To quell religious concerns, Weerasekera clarified Monday that only the burqa, not more common Islamic head coverings like the hijab, would be banned in the country. He did note that the niqab — which is identical to the burqa save for allowing the wearer’s eyes to be visible — is also in the process of being outlawed, but women will still be able to cover their hair as long as their face is exposed.
“The Minister said that the intention is to not permit an[y] face coverings which cannot be removed in public if there is a need for security reasons,” Sri Lanka’s Daily Mirror reported. “He said that face masks worn for protection from the coronavirus and full-face helmets can be removed in public upon request.”

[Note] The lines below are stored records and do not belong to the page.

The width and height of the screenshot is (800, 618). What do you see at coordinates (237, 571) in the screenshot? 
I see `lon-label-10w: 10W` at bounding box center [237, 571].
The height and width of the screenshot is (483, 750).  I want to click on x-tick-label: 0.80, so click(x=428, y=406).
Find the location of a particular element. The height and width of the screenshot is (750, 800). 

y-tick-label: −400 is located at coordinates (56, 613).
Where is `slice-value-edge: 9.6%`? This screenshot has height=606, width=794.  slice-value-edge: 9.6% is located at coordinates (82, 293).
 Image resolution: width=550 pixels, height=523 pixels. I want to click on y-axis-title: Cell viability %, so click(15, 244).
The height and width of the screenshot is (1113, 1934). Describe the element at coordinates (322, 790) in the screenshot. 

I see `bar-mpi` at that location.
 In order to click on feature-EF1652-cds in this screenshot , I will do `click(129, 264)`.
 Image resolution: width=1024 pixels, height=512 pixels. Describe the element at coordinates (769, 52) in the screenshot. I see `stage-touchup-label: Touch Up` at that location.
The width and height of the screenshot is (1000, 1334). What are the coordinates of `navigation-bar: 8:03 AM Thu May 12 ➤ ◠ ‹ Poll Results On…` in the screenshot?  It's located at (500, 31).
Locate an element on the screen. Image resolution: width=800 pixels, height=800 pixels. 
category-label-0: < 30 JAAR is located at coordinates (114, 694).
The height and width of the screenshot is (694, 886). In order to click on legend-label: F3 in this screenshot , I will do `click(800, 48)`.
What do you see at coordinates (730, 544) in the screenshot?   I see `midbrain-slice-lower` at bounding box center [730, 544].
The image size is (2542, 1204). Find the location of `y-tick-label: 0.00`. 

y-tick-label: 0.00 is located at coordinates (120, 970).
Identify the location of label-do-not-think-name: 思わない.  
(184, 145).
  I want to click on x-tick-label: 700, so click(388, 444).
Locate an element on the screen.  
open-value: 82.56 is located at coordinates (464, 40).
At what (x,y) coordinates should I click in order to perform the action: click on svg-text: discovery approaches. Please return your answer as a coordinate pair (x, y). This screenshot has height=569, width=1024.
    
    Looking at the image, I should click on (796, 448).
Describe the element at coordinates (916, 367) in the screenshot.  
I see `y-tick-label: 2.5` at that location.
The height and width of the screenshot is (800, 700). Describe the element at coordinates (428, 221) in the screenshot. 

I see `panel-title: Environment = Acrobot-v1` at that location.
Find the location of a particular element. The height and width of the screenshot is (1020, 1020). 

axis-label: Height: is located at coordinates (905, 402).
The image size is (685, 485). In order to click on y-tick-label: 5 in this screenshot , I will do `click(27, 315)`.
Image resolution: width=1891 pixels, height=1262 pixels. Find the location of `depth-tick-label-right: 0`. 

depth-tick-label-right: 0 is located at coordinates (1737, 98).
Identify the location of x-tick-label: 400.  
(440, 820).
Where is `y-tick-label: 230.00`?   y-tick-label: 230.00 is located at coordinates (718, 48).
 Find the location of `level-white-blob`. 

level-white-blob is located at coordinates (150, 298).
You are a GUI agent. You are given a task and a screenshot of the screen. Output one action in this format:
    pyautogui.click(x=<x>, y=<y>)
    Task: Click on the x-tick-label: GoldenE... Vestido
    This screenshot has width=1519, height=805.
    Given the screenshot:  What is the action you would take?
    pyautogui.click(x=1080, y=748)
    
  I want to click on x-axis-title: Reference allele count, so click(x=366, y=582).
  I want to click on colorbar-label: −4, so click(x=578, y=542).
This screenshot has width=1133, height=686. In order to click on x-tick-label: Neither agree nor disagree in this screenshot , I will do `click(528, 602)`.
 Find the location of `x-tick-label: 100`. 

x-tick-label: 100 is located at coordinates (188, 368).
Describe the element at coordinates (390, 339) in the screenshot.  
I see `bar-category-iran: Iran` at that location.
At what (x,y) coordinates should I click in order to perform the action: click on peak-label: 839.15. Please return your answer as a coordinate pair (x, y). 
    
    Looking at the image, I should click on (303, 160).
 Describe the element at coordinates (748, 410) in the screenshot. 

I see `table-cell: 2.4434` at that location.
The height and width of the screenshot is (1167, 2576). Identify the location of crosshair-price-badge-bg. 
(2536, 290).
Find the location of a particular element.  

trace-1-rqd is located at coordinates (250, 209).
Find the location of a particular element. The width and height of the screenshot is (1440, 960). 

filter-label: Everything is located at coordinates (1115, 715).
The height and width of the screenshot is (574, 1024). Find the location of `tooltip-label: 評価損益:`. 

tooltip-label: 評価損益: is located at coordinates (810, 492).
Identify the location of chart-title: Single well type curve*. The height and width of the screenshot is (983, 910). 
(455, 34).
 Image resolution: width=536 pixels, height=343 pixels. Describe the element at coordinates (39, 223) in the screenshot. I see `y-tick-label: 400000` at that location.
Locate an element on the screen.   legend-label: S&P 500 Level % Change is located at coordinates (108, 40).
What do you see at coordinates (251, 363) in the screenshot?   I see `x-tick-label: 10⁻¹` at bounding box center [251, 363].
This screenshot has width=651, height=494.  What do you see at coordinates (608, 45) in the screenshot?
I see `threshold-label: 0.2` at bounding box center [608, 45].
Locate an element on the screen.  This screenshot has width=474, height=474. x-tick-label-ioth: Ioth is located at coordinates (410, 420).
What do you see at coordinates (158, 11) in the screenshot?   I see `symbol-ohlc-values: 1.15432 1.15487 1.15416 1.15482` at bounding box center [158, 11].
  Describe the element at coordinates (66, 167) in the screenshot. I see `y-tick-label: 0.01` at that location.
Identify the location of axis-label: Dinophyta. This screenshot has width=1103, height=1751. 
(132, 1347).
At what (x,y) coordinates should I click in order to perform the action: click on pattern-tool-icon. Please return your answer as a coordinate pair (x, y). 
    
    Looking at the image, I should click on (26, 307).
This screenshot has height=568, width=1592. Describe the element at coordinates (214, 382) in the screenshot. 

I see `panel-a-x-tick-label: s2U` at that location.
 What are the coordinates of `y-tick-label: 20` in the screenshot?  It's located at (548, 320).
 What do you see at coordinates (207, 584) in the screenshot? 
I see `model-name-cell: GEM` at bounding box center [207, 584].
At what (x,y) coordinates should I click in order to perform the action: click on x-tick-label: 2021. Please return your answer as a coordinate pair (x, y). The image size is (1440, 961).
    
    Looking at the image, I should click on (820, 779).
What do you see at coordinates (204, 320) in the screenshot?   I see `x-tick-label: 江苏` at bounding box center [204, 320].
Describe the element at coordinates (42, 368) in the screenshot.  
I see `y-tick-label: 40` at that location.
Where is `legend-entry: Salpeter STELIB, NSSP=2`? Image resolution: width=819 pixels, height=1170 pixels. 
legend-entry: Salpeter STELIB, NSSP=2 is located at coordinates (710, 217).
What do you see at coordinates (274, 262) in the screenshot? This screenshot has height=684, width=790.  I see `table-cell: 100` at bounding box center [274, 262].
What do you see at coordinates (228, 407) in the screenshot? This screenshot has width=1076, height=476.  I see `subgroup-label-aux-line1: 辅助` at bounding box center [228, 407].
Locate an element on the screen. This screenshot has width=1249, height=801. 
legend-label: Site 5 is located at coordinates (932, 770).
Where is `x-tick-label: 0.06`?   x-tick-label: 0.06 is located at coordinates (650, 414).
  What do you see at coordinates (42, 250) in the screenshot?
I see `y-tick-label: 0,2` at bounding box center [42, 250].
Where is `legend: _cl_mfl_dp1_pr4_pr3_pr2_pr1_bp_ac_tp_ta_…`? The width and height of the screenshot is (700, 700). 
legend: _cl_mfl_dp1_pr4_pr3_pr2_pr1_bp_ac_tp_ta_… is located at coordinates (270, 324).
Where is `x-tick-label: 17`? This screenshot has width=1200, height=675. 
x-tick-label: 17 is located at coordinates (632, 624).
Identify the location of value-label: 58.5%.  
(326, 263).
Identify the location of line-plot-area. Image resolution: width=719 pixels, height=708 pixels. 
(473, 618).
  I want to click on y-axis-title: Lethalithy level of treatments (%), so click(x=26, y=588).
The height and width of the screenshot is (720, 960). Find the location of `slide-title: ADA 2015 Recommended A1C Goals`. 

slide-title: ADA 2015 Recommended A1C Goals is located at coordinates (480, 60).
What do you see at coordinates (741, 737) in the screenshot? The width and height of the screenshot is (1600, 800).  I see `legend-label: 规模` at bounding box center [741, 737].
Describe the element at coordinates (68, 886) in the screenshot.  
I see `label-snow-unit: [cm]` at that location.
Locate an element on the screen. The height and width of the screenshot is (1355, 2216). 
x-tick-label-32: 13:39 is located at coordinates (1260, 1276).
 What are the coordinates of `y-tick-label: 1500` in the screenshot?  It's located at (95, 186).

Sri Lanka’s Christian minority is preparing for the second anniversary of one of the most deadly attacks on their population in history, and perhaps the first in which they will be able to properly mourn the victims. Last year, the majority-Buddhist government banned mass gatherings to observe the occasion in light of the then-nascent Chinese coronavirus pandemic, forcing Christians to pray together in isolation, instead. Christians were also unable to attend Easter services in person for the same reason.
Six bombings targeted Christian churches and community locations, like hotel restaurants, on April 13, 2019. Initial death tolls suggested over 350 people had been killed, but authorities modified the death toll to about 260 people after DNA testing showed many people were dismembered to such a degree as to give the appearance of a larger number of affected individuals. An estimated 500 people were injured, many continued to endure chronic issues as a result of their injuries when local media profiled them for the anniversary of the attack.
National Thowheed Jamath, a Sri Lankan organization that had pledged allegiance to the Islamic State, took credit for the bombings.
“The victims are in a desperate situation as they cannot pay due respect to their loved ones on the first year death remembrance, due to the current situation,” Fr. Lawrence Ramanayake, the director of the Christian charity Sethsarana, told Sri Lanka’s Daily Mirror last year. “They cannot have a memorial service in church or go to the cemeteries. They are in a very pathetic situation right now.”
The Buddhist-run Sri Lankan government responded by shutting down dozens of mosques and other Islamic facilities found to be teaching Wahhabism, the form of Sunni extremism that inspired the Islamic State and similar jihadist groups like al-Qaeda. Immigration officials also began mass deportations of foreigners with suspected ties to Islamic groups and investigations into groups like National Thowheed Jamath.
Sinhalese Buddhist leaders responded to the attacks by actively pressuring the government to minimize Muslim influence in the country. Athuraliye Rathana Thero, a prominent monk, began a hunger strike calling for all Muslims in the ministerial positions to resign, which they did.
“The Muslims don’t love us. … That this is a community who poisoned our people and tried to destroy our people is very clear. It is very clear,” another Buddhist leader, Asigiri Chapter Prelate Warakagoda Sri Gnanarathana, said at the time, urging boycotts. “Because of this, Buddhists must protect themselves. Don’t go to those [Muslim] shops. Don’t buy from those shops. The young people who ate from those shops, I think, will not be able to have/lose their children. You should know this.”
Gnanarathana also reportedly spread unsubstantiated rumors that Muslim doctors were sterilizing Buddhist women.